Requirements: Format the lines of the material as a JSON list of strings, one string per line, leaving out blank lines. Include only the lines starting with the line containing "Switch to the Station Data tab" and going on through the line containing "coord(1263,75)".

# # #

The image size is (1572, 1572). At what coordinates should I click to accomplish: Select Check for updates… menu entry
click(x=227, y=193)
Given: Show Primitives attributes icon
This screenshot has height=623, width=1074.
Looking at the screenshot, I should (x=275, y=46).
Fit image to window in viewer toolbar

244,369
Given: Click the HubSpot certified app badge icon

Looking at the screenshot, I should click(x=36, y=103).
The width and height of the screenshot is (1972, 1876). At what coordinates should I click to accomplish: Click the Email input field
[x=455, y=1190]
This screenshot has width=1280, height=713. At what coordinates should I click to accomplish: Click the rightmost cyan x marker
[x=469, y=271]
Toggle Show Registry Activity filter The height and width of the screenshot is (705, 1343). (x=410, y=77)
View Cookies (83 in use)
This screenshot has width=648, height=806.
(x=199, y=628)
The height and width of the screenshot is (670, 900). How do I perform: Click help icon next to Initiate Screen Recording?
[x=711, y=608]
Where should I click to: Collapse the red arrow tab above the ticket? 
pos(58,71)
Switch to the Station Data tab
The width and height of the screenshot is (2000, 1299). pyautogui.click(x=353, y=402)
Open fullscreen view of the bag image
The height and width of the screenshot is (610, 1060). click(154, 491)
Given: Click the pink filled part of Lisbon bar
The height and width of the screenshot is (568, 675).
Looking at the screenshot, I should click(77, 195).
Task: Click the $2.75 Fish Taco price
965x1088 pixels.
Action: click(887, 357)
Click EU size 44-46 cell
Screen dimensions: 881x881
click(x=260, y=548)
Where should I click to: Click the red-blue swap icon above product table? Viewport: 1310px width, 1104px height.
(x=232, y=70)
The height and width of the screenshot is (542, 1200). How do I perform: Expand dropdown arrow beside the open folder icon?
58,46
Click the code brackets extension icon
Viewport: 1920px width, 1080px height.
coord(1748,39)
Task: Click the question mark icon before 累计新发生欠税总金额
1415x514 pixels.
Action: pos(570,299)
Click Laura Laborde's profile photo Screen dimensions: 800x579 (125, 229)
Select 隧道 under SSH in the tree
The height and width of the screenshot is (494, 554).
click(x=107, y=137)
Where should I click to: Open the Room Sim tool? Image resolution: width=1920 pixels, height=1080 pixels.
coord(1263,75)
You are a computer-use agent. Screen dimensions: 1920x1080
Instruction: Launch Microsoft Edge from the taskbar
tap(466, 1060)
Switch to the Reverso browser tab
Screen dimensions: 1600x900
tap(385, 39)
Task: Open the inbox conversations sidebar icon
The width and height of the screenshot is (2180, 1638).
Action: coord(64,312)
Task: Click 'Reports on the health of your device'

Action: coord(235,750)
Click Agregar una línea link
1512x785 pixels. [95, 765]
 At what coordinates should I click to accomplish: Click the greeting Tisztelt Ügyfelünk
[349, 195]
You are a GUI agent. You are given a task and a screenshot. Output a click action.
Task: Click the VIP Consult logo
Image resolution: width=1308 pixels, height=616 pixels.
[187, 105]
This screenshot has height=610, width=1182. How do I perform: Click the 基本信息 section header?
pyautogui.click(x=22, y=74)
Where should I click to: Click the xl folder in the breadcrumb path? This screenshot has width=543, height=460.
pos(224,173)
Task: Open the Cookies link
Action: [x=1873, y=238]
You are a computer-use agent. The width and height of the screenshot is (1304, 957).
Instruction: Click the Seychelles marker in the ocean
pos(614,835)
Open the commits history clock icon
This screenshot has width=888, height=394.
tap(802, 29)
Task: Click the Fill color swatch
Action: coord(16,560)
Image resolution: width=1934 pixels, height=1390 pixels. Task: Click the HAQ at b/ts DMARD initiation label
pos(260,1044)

# # #

Result:
[
  "Switch to the Station Data tab",
  "The width and height of the screenshot is (2000, 1299). pyautogui.click(x=353, y=402)",
  "Open fullscreen view of the bag image",
  "The height and width of the screenshot is (610, 1060). click(154, 491)",
  "Given: Click the pink filled part of Lisbon bar",
  "The height and width of the screenshot is (568, 675).",
  "Looking at the screenshot, I should click(77, 195).",
  "Task: Click the $2.75 Fish Taco price",
  "965x1088 pixels.",
  "Action: click(887, 357)",
  "Click EU size 44-46 cell",
  "Screen dimensions: 881x881",
  "click(x=260, y=548)",
  "Where should I click to: Click the red-blue swap icon above product table? Viewport: 1310px width, 1104px height.",
  "(x=232, y=70)",
  "The height and width of the screenshot is (542, 1200). How do I perform: Expand dropdown arrow beside the open folder icon?",
  "58,46",
  "Click the code brackets extension icon",
  "Viewport: 1920px width, 1080px height.",
  "coord(1748,39)",
  "Task: Click the question mark icon before 累计新发生欠税总金额",
  "1415x514 pixels.",
  "Action: pos(570,299)",
  "Click Laura Laborde's profile photo Screen dimensions: 800x579 (125, 229)",
  "Select 隧道 under SSH in the tree",
  "The height and width of the screenshot is (494, 554).",
  "click(x=107, y=137)",
  "Where should I click to: Open the Room Sim tool? Image resolution: width=1920 pixels, height=1080 pixels.",
  "coord(1263,75)"
]